▶ [PROBLEM]
Can you quote the records below in full, word for word?

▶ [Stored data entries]
————————
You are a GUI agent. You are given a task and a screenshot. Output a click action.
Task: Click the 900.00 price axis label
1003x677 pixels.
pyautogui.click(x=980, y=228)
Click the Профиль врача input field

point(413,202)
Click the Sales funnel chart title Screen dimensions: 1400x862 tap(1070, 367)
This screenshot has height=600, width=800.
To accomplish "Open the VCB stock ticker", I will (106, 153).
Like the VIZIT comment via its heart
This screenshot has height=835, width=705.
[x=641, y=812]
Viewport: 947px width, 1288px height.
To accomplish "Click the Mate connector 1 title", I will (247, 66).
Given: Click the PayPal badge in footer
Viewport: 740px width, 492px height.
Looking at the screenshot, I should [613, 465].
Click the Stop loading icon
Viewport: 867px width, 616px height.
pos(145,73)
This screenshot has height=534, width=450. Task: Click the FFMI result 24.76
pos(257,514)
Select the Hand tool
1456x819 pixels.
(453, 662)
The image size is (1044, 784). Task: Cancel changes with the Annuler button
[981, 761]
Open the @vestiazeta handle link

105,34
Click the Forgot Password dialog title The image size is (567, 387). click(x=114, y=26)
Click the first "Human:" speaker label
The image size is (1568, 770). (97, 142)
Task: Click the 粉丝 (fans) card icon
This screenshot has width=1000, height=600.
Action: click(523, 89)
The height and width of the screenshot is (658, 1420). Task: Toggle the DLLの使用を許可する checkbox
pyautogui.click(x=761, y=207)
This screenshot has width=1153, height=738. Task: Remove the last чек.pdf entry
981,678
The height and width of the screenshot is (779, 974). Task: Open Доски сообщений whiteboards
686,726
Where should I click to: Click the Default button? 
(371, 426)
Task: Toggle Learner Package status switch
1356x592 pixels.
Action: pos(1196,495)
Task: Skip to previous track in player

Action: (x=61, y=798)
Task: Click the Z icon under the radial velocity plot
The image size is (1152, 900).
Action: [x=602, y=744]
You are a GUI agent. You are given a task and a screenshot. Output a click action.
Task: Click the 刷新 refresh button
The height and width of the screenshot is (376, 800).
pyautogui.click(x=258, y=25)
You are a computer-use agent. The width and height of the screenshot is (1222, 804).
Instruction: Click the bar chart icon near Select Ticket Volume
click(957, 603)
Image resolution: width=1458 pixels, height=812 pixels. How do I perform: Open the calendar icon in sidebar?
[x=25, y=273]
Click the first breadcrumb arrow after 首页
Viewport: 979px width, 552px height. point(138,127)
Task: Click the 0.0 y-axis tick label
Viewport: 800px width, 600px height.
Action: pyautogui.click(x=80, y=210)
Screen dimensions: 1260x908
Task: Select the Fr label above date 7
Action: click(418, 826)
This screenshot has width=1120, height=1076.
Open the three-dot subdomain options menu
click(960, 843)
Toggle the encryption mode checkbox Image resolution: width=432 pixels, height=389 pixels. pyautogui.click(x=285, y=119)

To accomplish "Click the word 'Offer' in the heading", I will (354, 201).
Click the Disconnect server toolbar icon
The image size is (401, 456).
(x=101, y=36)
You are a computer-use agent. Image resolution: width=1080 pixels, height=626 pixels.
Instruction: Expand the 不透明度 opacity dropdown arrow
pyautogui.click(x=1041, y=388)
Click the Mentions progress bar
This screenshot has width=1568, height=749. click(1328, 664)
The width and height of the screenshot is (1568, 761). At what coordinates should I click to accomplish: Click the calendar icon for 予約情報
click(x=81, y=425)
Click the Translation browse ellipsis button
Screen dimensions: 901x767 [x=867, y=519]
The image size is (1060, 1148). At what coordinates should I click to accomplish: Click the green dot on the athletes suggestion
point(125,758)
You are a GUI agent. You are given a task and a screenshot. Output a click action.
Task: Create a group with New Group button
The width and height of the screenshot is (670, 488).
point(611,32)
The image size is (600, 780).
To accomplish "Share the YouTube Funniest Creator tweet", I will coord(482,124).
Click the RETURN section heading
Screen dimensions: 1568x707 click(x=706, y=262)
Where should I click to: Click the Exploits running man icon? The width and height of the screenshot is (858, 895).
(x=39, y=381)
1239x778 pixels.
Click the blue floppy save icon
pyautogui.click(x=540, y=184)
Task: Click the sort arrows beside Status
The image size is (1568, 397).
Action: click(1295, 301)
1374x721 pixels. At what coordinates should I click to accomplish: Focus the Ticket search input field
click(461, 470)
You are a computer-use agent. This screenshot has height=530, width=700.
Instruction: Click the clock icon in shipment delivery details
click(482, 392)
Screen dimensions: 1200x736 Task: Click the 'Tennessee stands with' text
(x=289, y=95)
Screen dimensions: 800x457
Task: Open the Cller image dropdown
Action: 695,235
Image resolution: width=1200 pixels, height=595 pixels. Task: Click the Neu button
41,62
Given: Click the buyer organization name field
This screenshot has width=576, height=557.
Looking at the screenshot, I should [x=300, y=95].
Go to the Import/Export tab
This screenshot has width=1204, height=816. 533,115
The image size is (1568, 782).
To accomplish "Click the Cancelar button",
————————
▶ [RESULT FOR THIS EXERCISE]
You are a GUI agent. You are given a task and a screenshot. Output a click action.
Task: Click the 900.00 price axis label
1003x677 pixels.
pyautogui.click(x=980, y=228)
Click the Профиль врача input field

point(413,202)
Click the Sales funnel chart title Screen dimensions: 1400x862 tap(1070, 367)
This screenshot has height=600, width=800.
To accomplish "Open the VCB stock ticker", I will (106, 153).
Like the VIZIT comment via its heart
This screenshot has height=835, width=705.
[x=641, y=812]
Viewport: 947px width, 1288px height.
To accomplish "Click the Mate connector 1 title", I will (247, 66).
Given: Click the PayPal badge in footer
Viewport: 740px width, 492px height.
Looking at the screenshot, I should [613, 465].
Click the Stop loading icon
Viewport: 867px width, 616px height.
pos(145,73)
This screenshot has height=534, width=450. Task: Click the FFMI result 24.76
pos(257,514)
Select the Hand tool
1456x819 pixels.
(453, 662)
The image size is (1044, 784). Task: Cancel changes with the Annuler button
[981, 761]
Open the @vestiazeta handle link

105,34
Click the Forgot Password dialog title The image size is (567, 387). click(x=114, y=26)
Click the first "Human:" speaker label
The image size is (1568, 770). (97, 142)
Task: Click the 粉丝 (fans) card icon
This screenshot has width=1000, height=600.
Action: click(523, 89)
The height and width of the screenshot is (658, 1420). Task: Toggle the DLLの使用を許可する checkbox
pyautogui.click(x=761, y=207)
This screenshot has width=1153, height=738. Task: Remove the last чек.pdf entry
981,678
The height and width of the screenshot is (779, 974). Task: Open Доски сообщений whiteboards
686,726
Where should I click to: Click the Default button? 
(371, 426)
Task: Toggle Learner Package status switch
1356x592 pixels.
Action: pos(1196,495)
Task: Skip to previous track in player

Action: (x=61, y=798)
Task: Click the Z icon under the radial velocity plot
The image size is (1152, 900).
Action: [x=602, y=744]
You are a GUI agent. You are given a task and a screenshot. Output a click action.
Task: Click the 刷新 refresh button
The height and width of the screenshot is (376, 800).
pyautogui.click(x=258, y=25)
You are a computer-use agent. The width and height of the screenshot is (1222, 804).
Instruction: Click the bar chart icon near Select Ticket Volume
click(957, 603)
Image resolution: width=1458 pixels, height=812 pixels. How do I perform: Open the calendar icon in sidebar?
[x=25, y=273]
Click the first breadcrumb arrow after 首页
Viewport: 979px width, 552px height. point(138,127)
Task: Click the 0.0 y-axis tick label
Viewport: 800px width, 600px height.
Action: pyautogui.click(x=80, y=210)
Screen dimensions: 1260x908
Task: Select the Fr label above date 7
Action: click(418, 826)
This screenshot has width=1120, height=1076.
Open the three-dot subdomain options menu
click(960, 843)
Toggle the encryption mode checkbox Image resolution: width=432 pixels, height=389 pixels. pyautogui.click(x=285, y=119)

To accomplish "Click the word 'Offer' in the heading", I will (354, 201).
Click the Disconnect server toolbar icon
The image size is (401, 456).
(x=101, y=36)
You are a computer-use agent. Image resolution: width=1080 pixels, height=626 pixels.
Instruction: Expand the 不透明度 opacity dropdown arrow
pyautogui.click(x=1041, y=388)
Click the Mentions progress bar
This screenshot has width=1568, height=749. click(1328, 664)
The width and height of the screenshot is (1568, 761). At what coordinates should I click to accomplish: Click the calendar icon for 予約情報
click(x=81, y=425)
Click the Translation browse ellipsis button
Screen dimensions: 901x767 [x=867, y=519]
The image size is (1060, 1148). At what coordinates should I click to accomplish: Click the green dot on the athletes suggestion
point(125,758)
You are a GUI agent. You are given a task and a screenshot. Output a click action.
Task: Create a group with New Group button
The width and height of the screenshot is (670, 488).
point(611,32)
The image size is (600, 780).
To accomplish "Share the YouTube Funniest Creator tweet", I will coord(482,124).
Click the RETURN section heading
Screen dimensions: 1568x707 click(x=706, y=262)
Where should I click to: Click the Exploits running man icon? The width and height of the screenshot is (858, 895).
(x=39, y=381)
1239x778 pixels.
Click the blue floppy save icon
pyautogui.click(x=540, y=184)
Task: Click the sort arrows beside Status
The image size is (1568, 397).
Action: click(1295, 301)
1374x721 pixels. At what coordinates should I click to accomplish: Focus the Ticket search input field
click(461, 470)
You are a computer-use agent. This screenshot has height=530, width=700.
Instruction: Click the clock icon in shipment delivery details
click(482, 392)
Screen dimensions: 1200x736 Task: Click the 'Tennessee stands with' text
(x=289, y=95)
Screen dimensions: 800x457
Task: Open the Cller image dropdown
Action: 695,235
Image resolution: width=1200 pixels, height=595 pixels. Task: Click the Neu button
41,62
Given: Click the buyer organization name field
This screenshot has width=576, height=557.
Looking at the screenshot, I should [x=300, y=95].
Go to the Import/Export tab
This screenshot has width=1204, height=816. 533,115
The image size is (1568, 782).
To accomplish "Click the Cancelar button",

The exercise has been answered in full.